À la question de savoir ce qui l’a poussé à accepter l’offre de l’Algérie, Halilhodzic a expliqué qu’après avoir été remercié de son poste de sélectionneur de la Côte d’Ivoire, il ne pensait plus diriger une équipe africaine. « Ce licenciement montre combien l’Afrique peut être cruelle. Mais il ne faut jamais dire jamais. Et lors de mon premier rendez-vous avec l’équipe algérienne, un joueur m’a interpellé au bout de cinq minutes et m’a dit : " Coach, est-ce qu’on peut parler ? " Une discussion a, alors, débuté avec toute l’équipe. Elle a duré deux heures, durant lesquelles, tous les problèmes sont remontés à la surface. Et ils étaient nombreux. Je me suis dit : " ce n’est pas pour moi, je pars ". Mais finalement, face à autant de franchise, j’ai choisi de continuer l’aventure. C’est cette sincérité, dès le premier contact, qui m’a convaincu de poursuivre …
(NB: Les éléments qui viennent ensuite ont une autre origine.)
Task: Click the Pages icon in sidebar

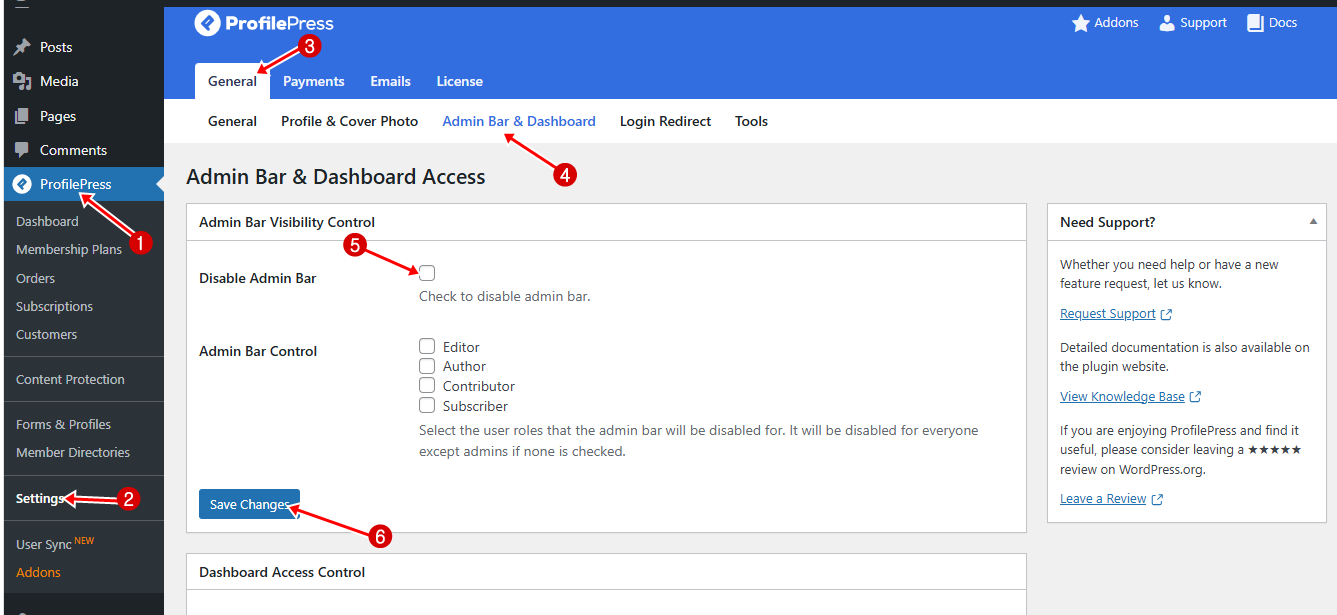Action: click(22, 116)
Une équipe de 2010 démoralisée
Invité à se prononcer sur les jeunes talents des Fennecs à l’image de Feghouli, Taïder ou encore Belfodil, Vahid a fait savoir que, quand il avait pris les commandes de l’EN, l’équipe était encore majoritairement composée des mondialistes de 2010. « Elle était démoralisée. J’ai tout de suite compris qu’il fallait la renouveler. L’évolution a été faite étape par étape. J’ai commencé peu à peu à convoquer des joueurs franco-algériens qui évoluaient en France ou en Italie. C’est un processus plus compliqué qu’il n’y paraît dans la mesure où les Algériens sont très attachés à leur nation. Quelqu’un qui n’a pas le respect du drapeau n’est pas le bienvenu. Il faut donc faire preuve de diplomatie pour réussir l’intégration de joueurs binationaux dans un groupe déjà construit. On a énormément travaillé sur le plan social, sur l’adaptation et sur la discussion. On a veillé à retrouver un esprit collectif, combatif, généreux et solidaire. Aujourd’hui, c’est le point fort de mon groupe et ce qui a été déterminant dans notre parcours. On a été récompensé, et cette qualification fait beaucoup de bien à tout le monde en Algérie.
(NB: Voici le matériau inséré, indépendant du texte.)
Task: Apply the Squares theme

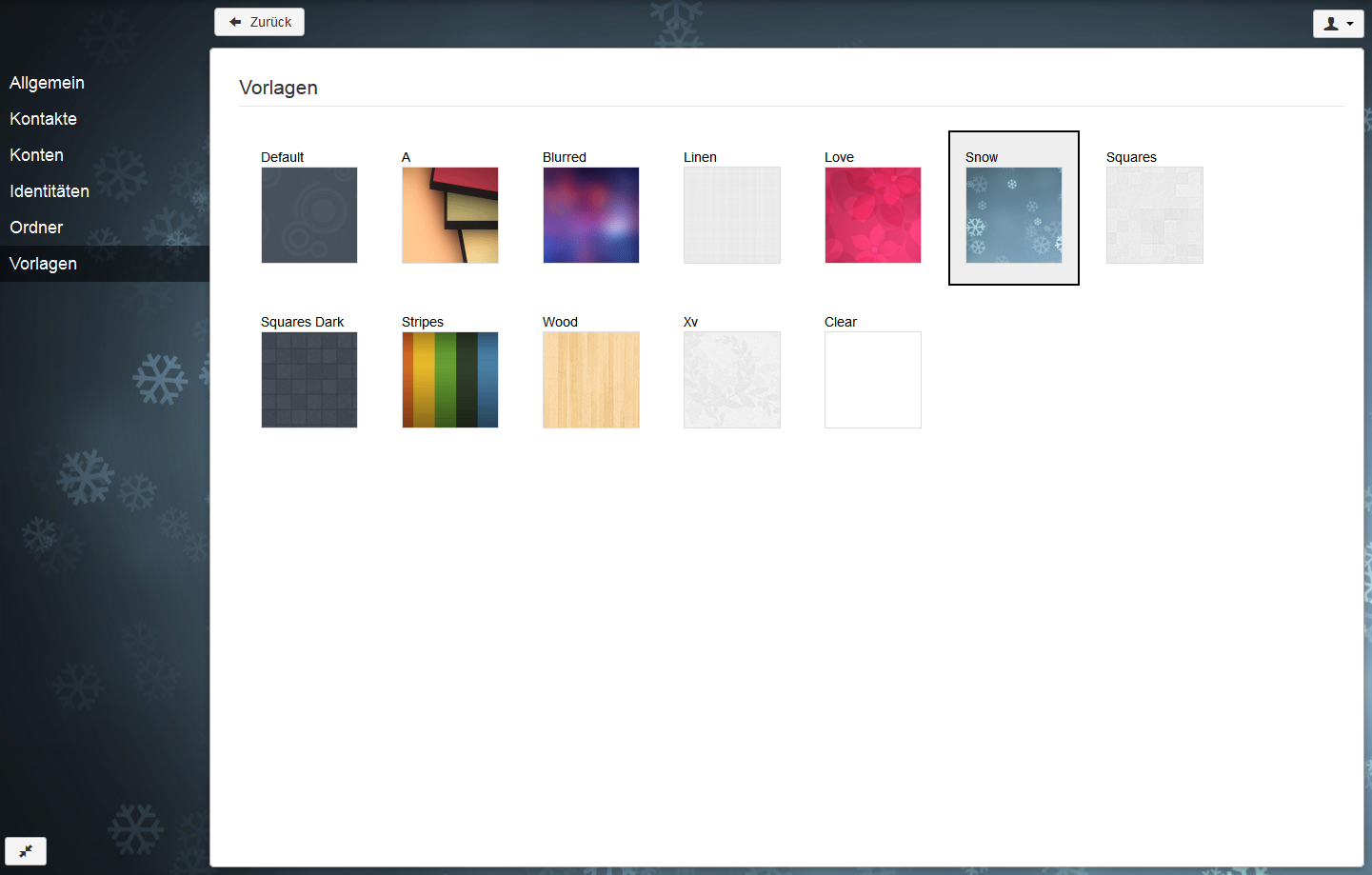Action: pos(1155,215)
En Algérie, je suis critiqué
Répondant à une question sur des rumeurs faisant état que le coach national songeait à demander la nationalité algérienne, il répond : « j’ai beaucoup de respect pour l’Algérie parce qu’être sélectionneur d’un pays comme ça, c’est un honneur. Mais aussi une grosse responsabilité. Là-bas, je suis critiqué. Même si je devenais champion du monde, je serais critiqué. J’ai du mal à comprendre cela mais c’est comme ça. Quand vous faites ce métier, il faut avoir des convictions. Il faut savoir être à l’écoute des autres, mais c’est toi qui décide sur le plan sportif. Et là-dessus, je suis assez déterminé. Je n’ai peur de rien. J’aime la pression, cela veut dire qu’il y a un bon match à jouer et non une rencontre pour la 15e place de tel ou tel championnat. La tension n’existe que dans des matches de Ligue des champions ou de Coupe du Monde et c’est pour celle-là que je vis et que je travaille. Je suis très respectueux du football. C’est ma foi. Il m’a, de temps en temps, fait souffrir mais il m’a aussi beaucoup donné. Je lui suis redevable » conclut-il.